Through painting and sculpture this show explores the transient sentiments of home within the broader Australian landscape. Carrett investigates how home is inextricably tied to the past and present, as memory informs individual perceptions of place. The home as a repository for memory, is explored as Lisa identifies key symbolism from the homes of her, and her family’s past.

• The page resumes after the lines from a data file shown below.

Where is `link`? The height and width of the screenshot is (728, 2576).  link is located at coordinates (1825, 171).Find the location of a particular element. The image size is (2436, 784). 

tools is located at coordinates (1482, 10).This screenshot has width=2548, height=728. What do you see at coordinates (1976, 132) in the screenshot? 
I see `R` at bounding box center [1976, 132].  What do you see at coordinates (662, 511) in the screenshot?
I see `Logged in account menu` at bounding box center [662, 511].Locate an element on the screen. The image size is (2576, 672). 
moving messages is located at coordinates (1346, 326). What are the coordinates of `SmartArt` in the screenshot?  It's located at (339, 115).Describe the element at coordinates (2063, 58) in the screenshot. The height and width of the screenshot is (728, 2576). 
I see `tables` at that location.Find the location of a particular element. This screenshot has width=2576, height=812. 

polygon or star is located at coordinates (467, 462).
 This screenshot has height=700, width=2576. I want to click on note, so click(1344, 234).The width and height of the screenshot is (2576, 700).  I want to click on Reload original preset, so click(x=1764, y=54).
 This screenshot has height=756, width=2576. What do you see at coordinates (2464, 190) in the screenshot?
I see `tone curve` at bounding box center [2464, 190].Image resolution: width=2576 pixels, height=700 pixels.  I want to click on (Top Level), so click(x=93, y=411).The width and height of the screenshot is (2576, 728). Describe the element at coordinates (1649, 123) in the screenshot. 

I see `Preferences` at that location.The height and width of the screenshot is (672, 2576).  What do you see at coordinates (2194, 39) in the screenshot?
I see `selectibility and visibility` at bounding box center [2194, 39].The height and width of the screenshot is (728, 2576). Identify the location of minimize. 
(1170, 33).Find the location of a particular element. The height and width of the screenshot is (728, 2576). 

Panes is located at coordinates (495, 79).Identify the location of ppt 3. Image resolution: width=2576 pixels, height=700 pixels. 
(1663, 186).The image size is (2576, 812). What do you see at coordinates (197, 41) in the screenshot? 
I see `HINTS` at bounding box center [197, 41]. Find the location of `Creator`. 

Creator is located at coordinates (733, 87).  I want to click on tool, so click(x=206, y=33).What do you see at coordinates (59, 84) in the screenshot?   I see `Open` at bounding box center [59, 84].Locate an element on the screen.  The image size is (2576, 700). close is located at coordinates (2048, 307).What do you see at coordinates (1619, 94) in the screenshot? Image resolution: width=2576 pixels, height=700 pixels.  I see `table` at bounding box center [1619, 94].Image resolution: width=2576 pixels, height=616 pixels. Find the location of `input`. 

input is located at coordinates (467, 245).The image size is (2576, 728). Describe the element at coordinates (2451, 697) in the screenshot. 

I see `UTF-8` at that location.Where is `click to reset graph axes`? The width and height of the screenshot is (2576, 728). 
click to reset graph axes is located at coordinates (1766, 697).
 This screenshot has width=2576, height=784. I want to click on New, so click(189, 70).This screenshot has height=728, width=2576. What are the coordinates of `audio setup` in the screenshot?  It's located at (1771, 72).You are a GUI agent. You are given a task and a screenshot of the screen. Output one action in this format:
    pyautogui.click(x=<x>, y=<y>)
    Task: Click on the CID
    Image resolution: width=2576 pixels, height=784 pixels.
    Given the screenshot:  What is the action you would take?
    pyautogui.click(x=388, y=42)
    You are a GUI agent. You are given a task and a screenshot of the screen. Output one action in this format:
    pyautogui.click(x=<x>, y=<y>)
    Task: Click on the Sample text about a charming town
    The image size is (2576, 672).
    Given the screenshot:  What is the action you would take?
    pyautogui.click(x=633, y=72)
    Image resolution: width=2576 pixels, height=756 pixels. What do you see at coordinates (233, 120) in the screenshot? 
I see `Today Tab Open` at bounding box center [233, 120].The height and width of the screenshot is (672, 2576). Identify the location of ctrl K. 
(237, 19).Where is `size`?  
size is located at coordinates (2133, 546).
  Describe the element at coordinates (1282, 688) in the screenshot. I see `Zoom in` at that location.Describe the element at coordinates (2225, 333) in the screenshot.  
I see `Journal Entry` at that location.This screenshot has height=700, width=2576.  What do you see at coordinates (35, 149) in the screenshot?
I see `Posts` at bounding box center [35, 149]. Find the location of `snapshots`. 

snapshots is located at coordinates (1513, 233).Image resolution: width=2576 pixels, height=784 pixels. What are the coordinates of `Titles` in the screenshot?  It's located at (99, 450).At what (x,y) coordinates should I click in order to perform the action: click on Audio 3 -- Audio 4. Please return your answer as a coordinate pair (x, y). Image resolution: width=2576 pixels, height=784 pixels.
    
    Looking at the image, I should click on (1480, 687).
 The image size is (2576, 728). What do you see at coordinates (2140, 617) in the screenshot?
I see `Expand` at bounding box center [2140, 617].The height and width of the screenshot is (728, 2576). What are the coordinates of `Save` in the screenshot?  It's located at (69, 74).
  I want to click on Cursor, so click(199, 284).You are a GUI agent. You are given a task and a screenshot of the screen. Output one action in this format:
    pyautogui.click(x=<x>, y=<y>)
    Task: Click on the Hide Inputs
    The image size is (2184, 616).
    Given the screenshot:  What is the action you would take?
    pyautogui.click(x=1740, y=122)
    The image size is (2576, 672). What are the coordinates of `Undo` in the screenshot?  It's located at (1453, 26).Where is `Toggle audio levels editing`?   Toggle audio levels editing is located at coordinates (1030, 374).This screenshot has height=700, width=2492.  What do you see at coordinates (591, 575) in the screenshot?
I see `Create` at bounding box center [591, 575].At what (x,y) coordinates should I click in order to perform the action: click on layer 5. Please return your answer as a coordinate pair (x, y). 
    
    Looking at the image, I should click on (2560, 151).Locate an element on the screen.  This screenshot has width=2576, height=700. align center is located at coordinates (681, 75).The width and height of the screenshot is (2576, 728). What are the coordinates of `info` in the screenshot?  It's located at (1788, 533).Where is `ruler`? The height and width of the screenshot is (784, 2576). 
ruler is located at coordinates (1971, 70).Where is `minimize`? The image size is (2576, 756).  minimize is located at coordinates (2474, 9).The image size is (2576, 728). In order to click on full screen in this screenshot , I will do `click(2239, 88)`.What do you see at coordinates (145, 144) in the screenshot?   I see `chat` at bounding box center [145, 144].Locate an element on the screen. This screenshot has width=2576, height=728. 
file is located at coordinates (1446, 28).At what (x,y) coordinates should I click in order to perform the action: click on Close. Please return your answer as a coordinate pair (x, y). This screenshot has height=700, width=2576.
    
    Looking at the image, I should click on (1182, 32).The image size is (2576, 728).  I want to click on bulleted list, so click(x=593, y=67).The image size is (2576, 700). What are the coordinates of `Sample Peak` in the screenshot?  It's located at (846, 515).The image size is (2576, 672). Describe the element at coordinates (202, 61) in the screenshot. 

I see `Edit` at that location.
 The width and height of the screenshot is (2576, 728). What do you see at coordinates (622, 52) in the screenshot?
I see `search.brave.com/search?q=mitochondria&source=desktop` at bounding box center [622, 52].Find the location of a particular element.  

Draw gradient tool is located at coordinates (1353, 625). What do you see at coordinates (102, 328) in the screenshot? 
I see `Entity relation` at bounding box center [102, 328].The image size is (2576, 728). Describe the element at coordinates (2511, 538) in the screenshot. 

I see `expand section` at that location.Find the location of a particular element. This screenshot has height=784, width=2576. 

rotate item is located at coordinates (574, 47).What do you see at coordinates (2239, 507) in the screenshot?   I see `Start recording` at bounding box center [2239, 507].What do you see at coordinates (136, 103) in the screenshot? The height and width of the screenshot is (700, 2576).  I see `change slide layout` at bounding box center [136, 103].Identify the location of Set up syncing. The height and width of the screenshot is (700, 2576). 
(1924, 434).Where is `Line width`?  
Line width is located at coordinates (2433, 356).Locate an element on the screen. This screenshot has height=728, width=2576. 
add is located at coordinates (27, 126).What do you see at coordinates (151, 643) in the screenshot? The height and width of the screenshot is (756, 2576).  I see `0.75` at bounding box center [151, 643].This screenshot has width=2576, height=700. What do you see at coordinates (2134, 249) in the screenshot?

Lisa Carrett’s works are based on the family albums, collective stories and her childhood experience of home within the Australian landscape. Each work stems from a sense of nostalgia, drawing upon the memories from the artist’s past. Riding in rusted holden 'utes' on her grandparents’ farm and playing alongside childhood domestic animals, the work offers a sense of familiar comfort to the viewer. ‘This representation of place, evokes a sense of longing to return to that intimate sanctuary of home.’*
However, the familiarity of these significant sites, is contrasted with a darker Australian history and a sense of estrangement from place. These uncanny landscapes use recognisably Australian iconography contrasted alongside ambiguous fluid shapes, forms and colours to highlight this sense of disconnect.
Comforting interiors and vast, open landscapes evoke sentiments of familiarity, yet simultaneously incite a sense of alienation or strangeness. Detail is removed, reflecting on the way our memories are altered through the passage of time. This fractured state relates, to both an individual’s memory and imbued traumas but also a larger collective memory within the landscape.